O fatalismo significa aceitar um fato como inevitável face ao qual nada podemos fazer. Essa é uma visão negacionista que nos leva à inércia e ao tédio. Esquece que o ser humano foi criado criador; possui dentro de si energias escondidas que são mais fortes que a dureza dos acontecimentos. Podemos resistir a eles, evitá-los e, mesmo acontecidos, sempre é possível tirar lições deles e assim superá-los. Nada é fatal nesse mundo. Somente o é a morte. Mas a morte não precisa significar o fim de nossa peregrinação mas o momento de transfiguração, o exercício da suprema liberdade ao não permitir que a vida nos seja tirada, mas entregá-la a um Maior e despedir-se des te mundo, agradecidos pelo fato de termos existido. É inspiradora a última palavra de Santa Clara, a companheira de São Francisco de Assis:”Senhor, te agradeço por me teres criado”. Inclinou a cabeça ao lado e expirou e assim caiu nos braços de Deus-Pai-e-Mãe de bondade que a esperavam.

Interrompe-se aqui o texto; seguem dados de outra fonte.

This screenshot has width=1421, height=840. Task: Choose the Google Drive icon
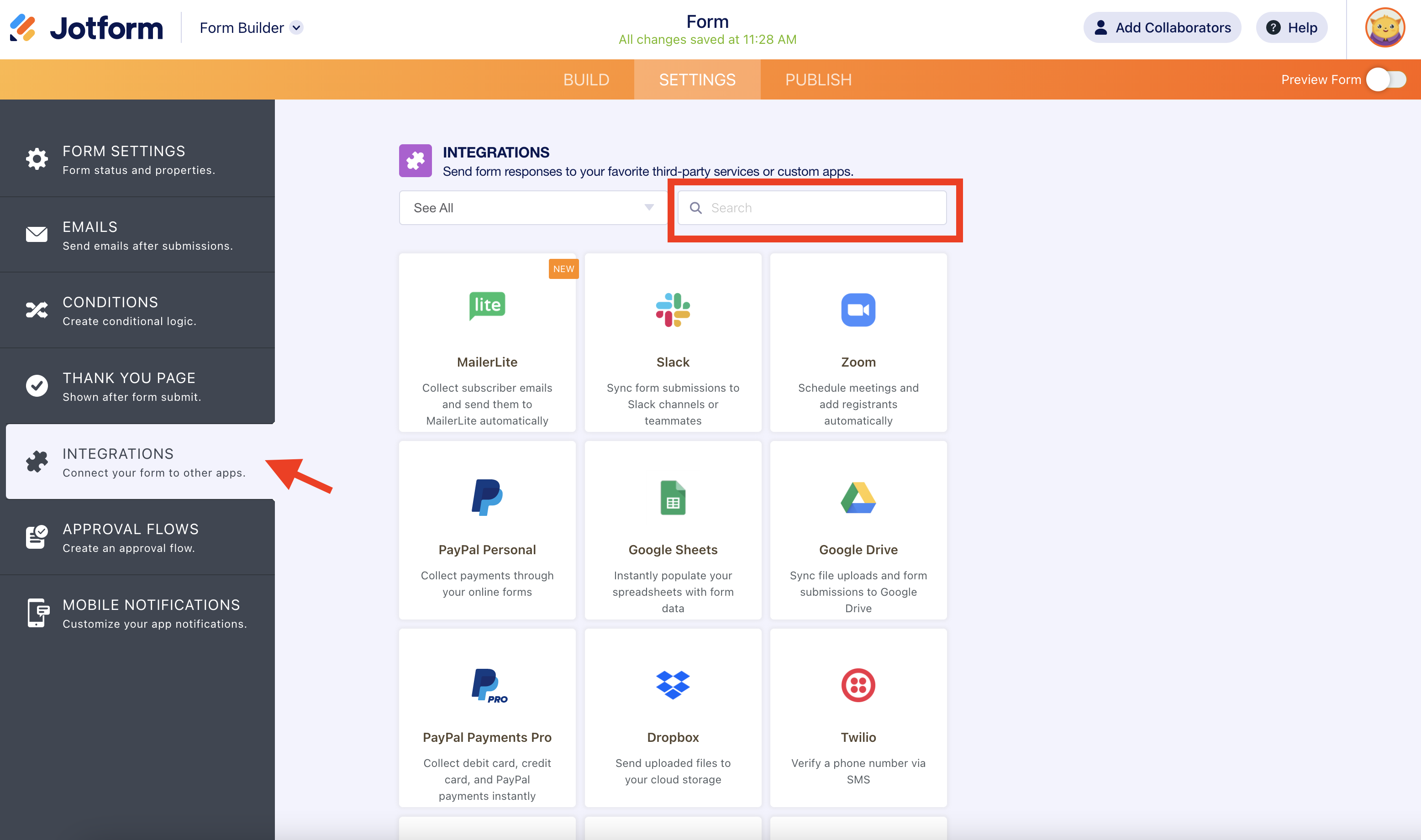[858, 498]
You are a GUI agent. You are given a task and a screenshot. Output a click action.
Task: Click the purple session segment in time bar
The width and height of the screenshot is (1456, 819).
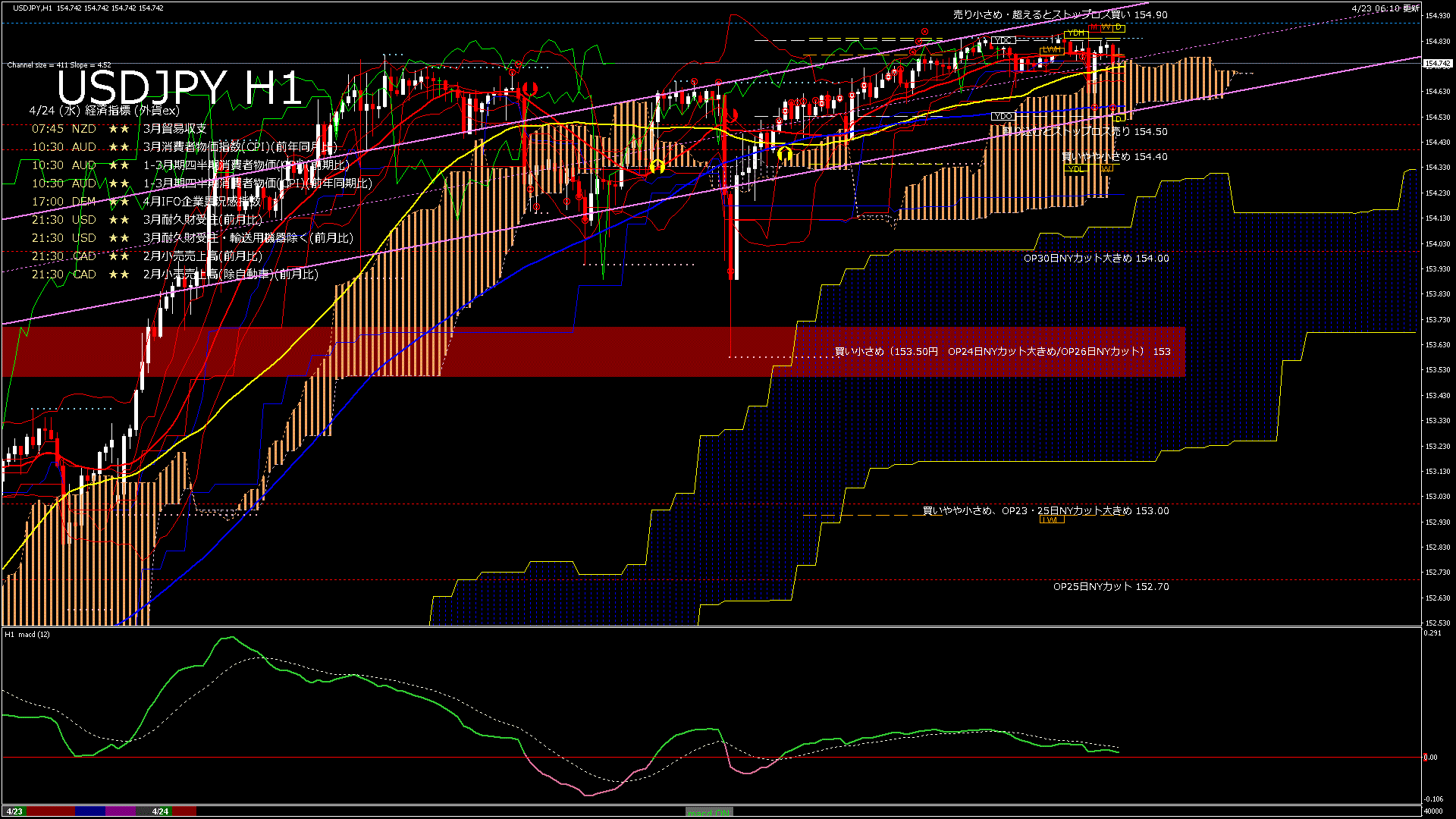[x=121, y=811]
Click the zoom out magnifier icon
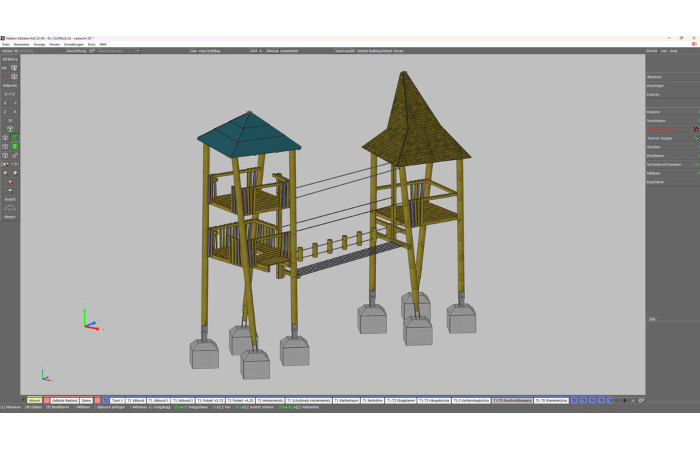The image size is (700, 450). click(x=5, y=173)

Face à avassaladora pandemia urge suscitar a fé e alimentar a esperança. Fé, em seu sentido bíblico, significa mais que acolher verdades e aderir a doutrinas. É antes de tudo uma confiança em Alguém que acompanha nossos passos, conhece todos os nossos altos e baixos, que sabe do pó do qual somos feitos e tem piedade de nós. Por isso, como diz de forma consoladora, o salmo 103:”Ele não está sempre acusando nem guarda rancor para sempre; como um pai sente compaixão por seus filhos, assim o Senhor tem compaixão por aqueles que a Ele se confiam porque conhece nossa natureza e se lembra de que somos pó”(v.9-14). Ter fé significa que a vida, por mais penosa que seja, tem sentido e vale a pena assumi-la e amá-la. Hoje a assumimos em sua fragilidade e confiamos que esse Alguém pode se compadecer de nós e nos salvar do vírus letal.
A esperança nos faz compreender que o invisível é parte do visível. A realidade empírica e dada não é toda a realidade. Ela esconde algo invisível que pertence à nossa condição humana: as incontáveis possibilidades e virtualidades escondidas dentro de nós. Podemos desentranhá-las inventar uma solução nova aos nossos problemas. É a esperança que nos permite sonhar e pensar em mundos ainda não vividos e ensaiados mas que somos desafiados a moldá-los. Enquanto houver esperança, jamais existirão becos sem saída. Pela esperança nos convencemos a nós mesmos de que o Covid-19 não representará o “Next Big One”, o grande vírus terminal, contra o qual nenhuma vacina seria eficaz e que poderia liquidar grande parte da biosfera e levar milhões da humanidade a um desfecho trágico.
Ainda temos futuro. Nascidos no coração das grandes estrelas vermelhas, há bilhões de anos, seguiremos irradiando. Alimenta nossa esperança uma das últimas frases da Laudato Si: como cuidar da Casa Comum do Papa Francisco:”Caminhemos cantando; que as nossas lutas e a nossa preocupação por este planeta não nos tirem a alegria da esperança”(n.244). 07/04/2021
Obs: Leonardo Boff é filósofo e teólogo e escreveu: O doloroso parto da Mãe Terra: uma sociedade de fraternidade sem fronteiras e de amor social a sair em breve pela Vozes 2021.